Cataldo called four witnesses to testify during the exam, including two Warren police officers and Detective Cpl. Kevin Dailey, the officer in charge of the investigation.

One of the first responders, Officer Timothy Kulhanek, told the court he was dispatched to the Collins home for a welfare check after their unleashed dog was found by a neighbor, who tried to return it but could not make contact with the couple.

Kulhanek said he and his partner entered the home at about 2:30 p.m. Sept. 1 after they found the screen door locked and the front entry door obviously damaged. The bodies were found in separate bedrooms during a search of the house, and police originally thought they suffered gunshot wounds based on their injuries and the resulting blood spatter.

Cataldo later introduced autopsy reports into evidence indicating that both Steven Collins and Cynthia Collins were murdered, and that they died of head injuries resulting from blunt-force trauma. Investigators believe they were killed sometime around 3:15 a.m. Sept. 1, based on the statements of neighbor George Marshall, who told the court he heard a loud noise that could have been a door slamming.

Warren Police Department evidence technician Donald Viars testified that he was called to photograph various items at a mobile home unit on Ready Avenue, near Nine Mile Road and Sherwood Avenue, later that evening. He said the items, allegedly belonging to Borowiak, included papers and writings, religious artifacts, and crosses.

Viars said he was later called to a vacant house on Ryan Road in Detroit to photograph evidence reportedly taken from Borowiak when he was arrested at about 9:30 p.m., after a tipster who recognized him from a news report saw him nearby at Buddy’s Pizza, at Conant and McNichols, and alerted police.

Among the items taken into evidence there were a backpack; a sweatshirt and glasses; a “hit list” bearing the names of Steven Collins, Cynthia Collins and their two children; and a map to their home on Panama overlaid with writing that included directional arrows.

Dailey said the same list was observed in a photo on Borowiak’s Facebook page, and that it included the word “exterminians” along with the names. When questioned in custody about the Collinses’ deaths, Dailey said Borowiak told him, “I didn’t kill them today.”

Borowiak quickly became a person of interest in the case after police learned that he recently lived at the address on Panama. A review of his Facebook page revealed a litany of bizarre posts, strange messages, and potential threats toward the Collinses and other family members.

The posts included photos of a coiled serpent and repeated images of the family, the Bible and money, along with references to numbers including 6 and 666. Also included were photos of the Collinses’ ranch-style home and rambling text with strange religious connotations and references to the Bible’s Book of Revelations.

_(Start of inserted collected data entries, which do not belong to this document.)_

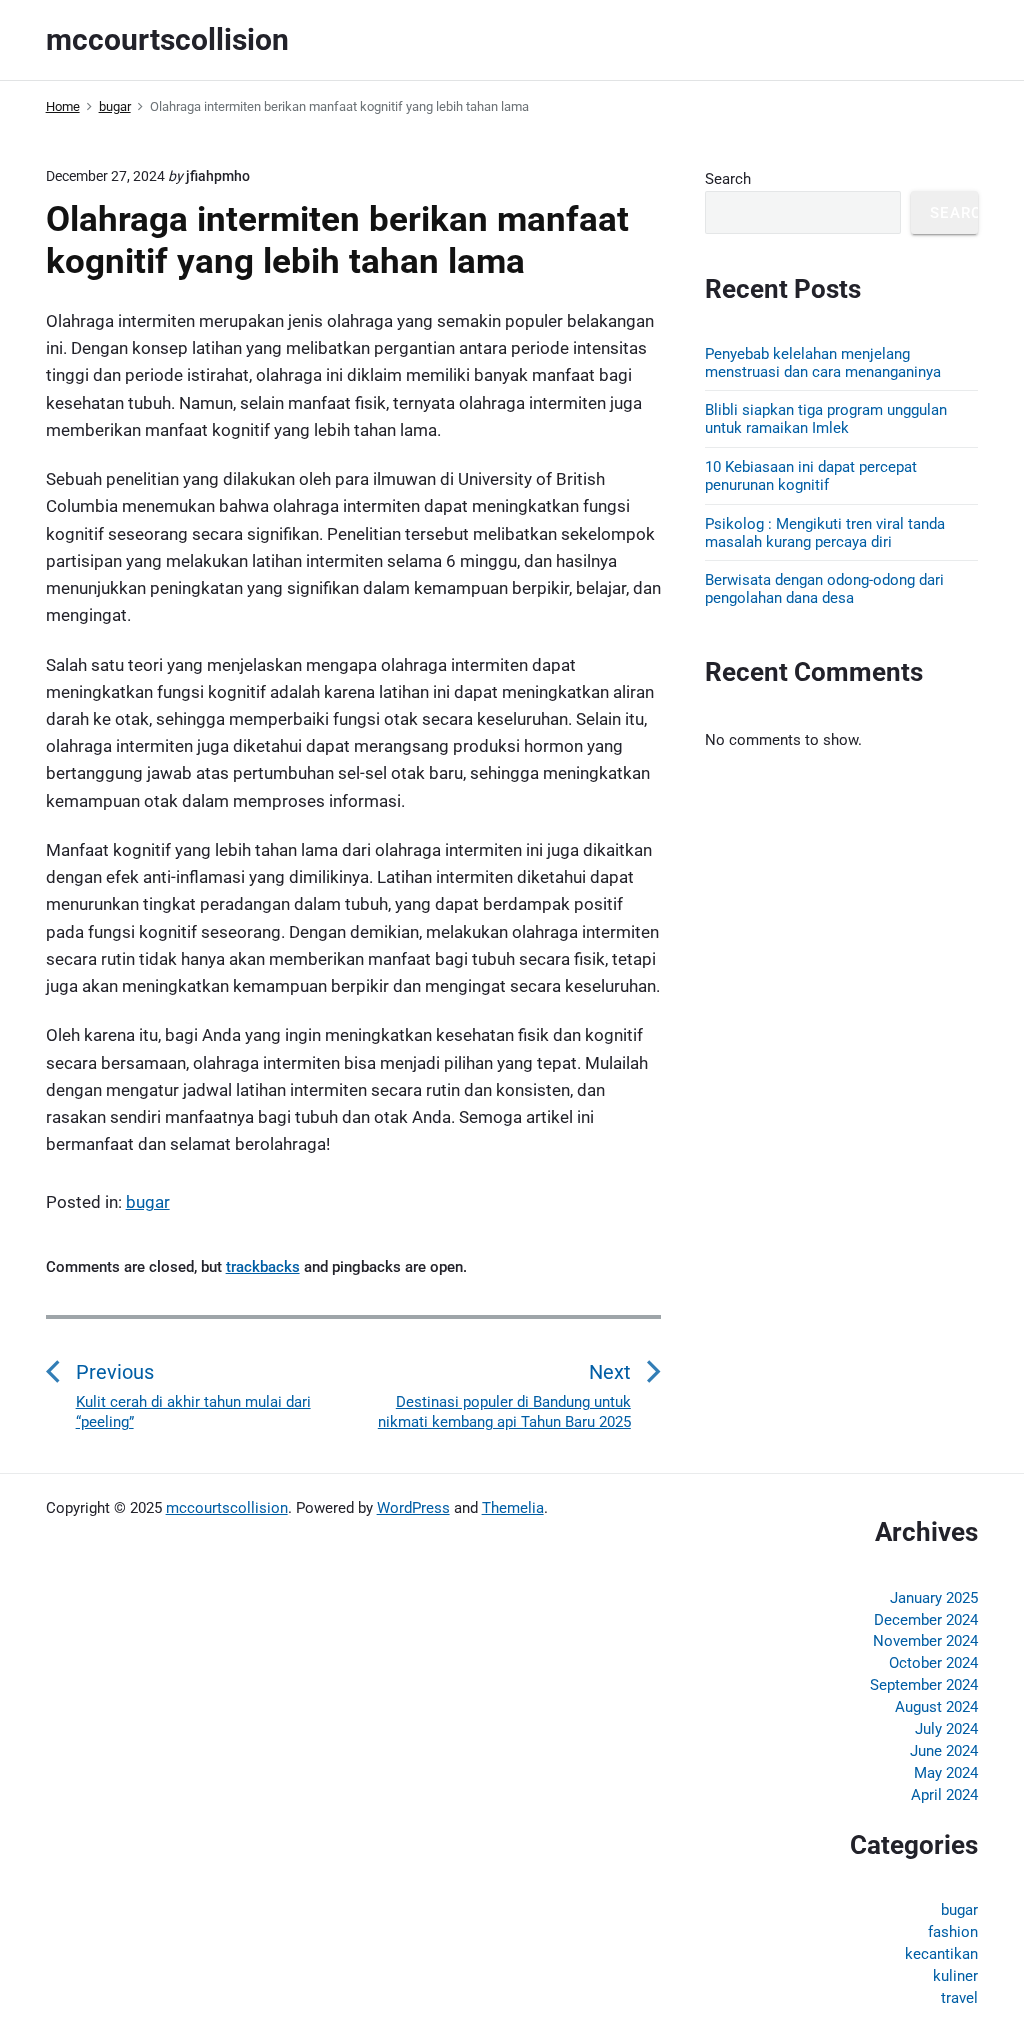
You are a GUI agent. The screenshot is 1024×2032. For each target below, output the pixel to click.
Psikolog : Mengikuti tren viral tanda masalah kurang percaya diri (825, 533)
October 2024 (933, 1663)
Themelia (513, 1508)
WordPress (413, 1508)
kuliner (955, 1976)
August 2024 (936, 1707)
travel (959, 1998)
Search (728, 179)
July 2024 (946, 1729)
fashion (953, 1932)
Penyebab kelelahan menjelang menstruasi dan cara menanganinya (823, 363)
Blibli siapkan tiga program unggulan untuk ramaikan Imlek (826, 419)
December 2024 (926, 1620)
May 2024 (946, 1773)
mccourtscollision (227, 1508)
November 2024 (925, 1641)
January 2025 (934, 1598)
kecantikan (941, 1954)
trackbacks (263, 1267)
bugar (148, 1202)
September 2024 (924, 1685)
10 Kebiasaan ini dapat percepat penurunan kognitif (811, 476)
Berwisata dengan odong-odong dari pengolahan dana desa (824, 589)
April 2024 (944, 1795)
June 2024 (944, 1751)
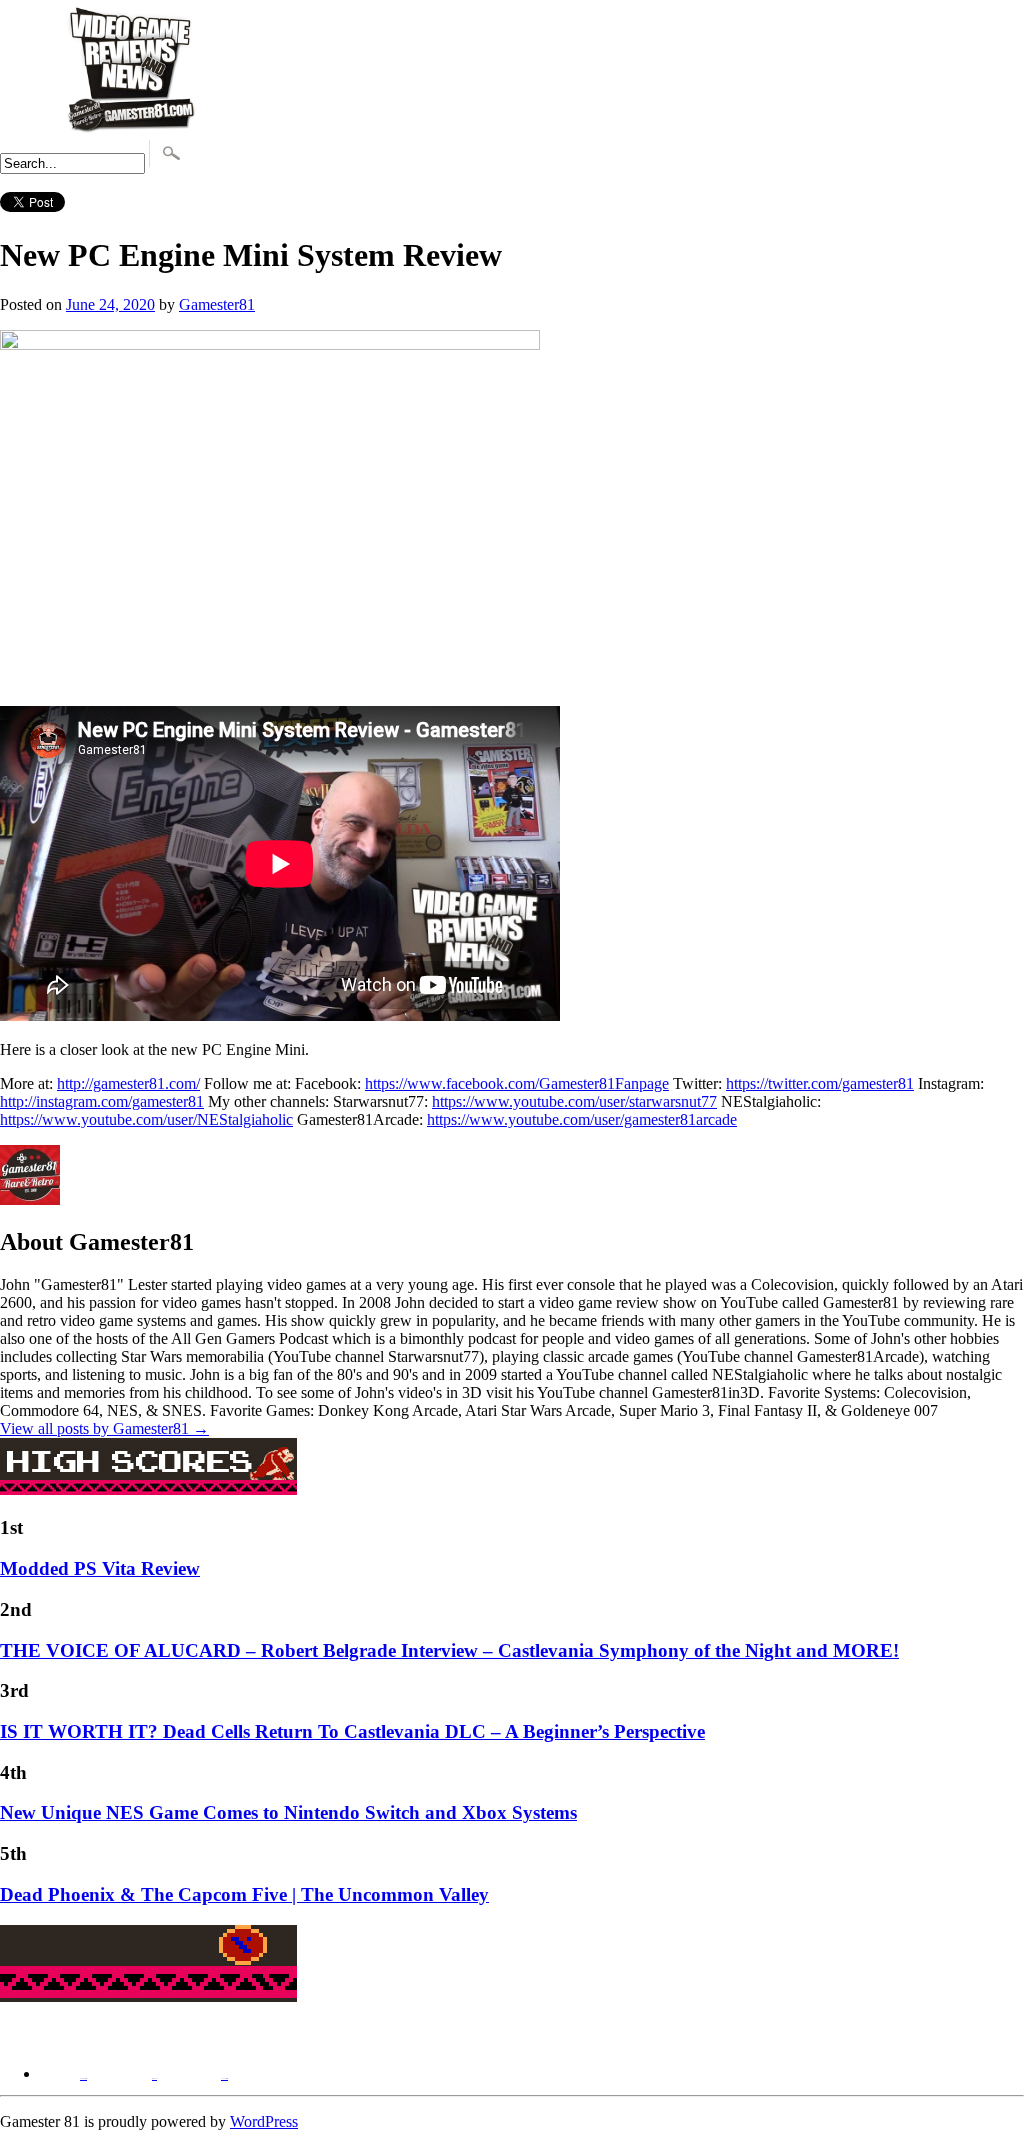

Chief Judge John Chmura ruled that Borowiak should stand trial on the first-degree murder charges and ordered him to remain in custody without bond after Cataldo and Freers offered their closing arguments.

Cataldo said the timing of the murders — which he alleged were likely perpetrated while the Collinses were asleep — and the list published on social media supports premeditation in the case. He argued that the blood from both victims found on the sweatshirt and glasses puts Borowiak at the crime scene.

“They were asleep. They were helpless,” Cataldo said. “Mr. Collins never made it out of bed.”

The prosecutor added, “This was not a robbery. There wasn’t anything that was intended to happen there other than that murder.”   

Borowiak will next appear for an arraignment in Macomb County Circuit Court on Jan. 29. He faces life in prison if convicted of first-degree murder.

Freers said after the hearing that no decision had been made about a second forensic psychiatric exam ahead of a possible insanity defense.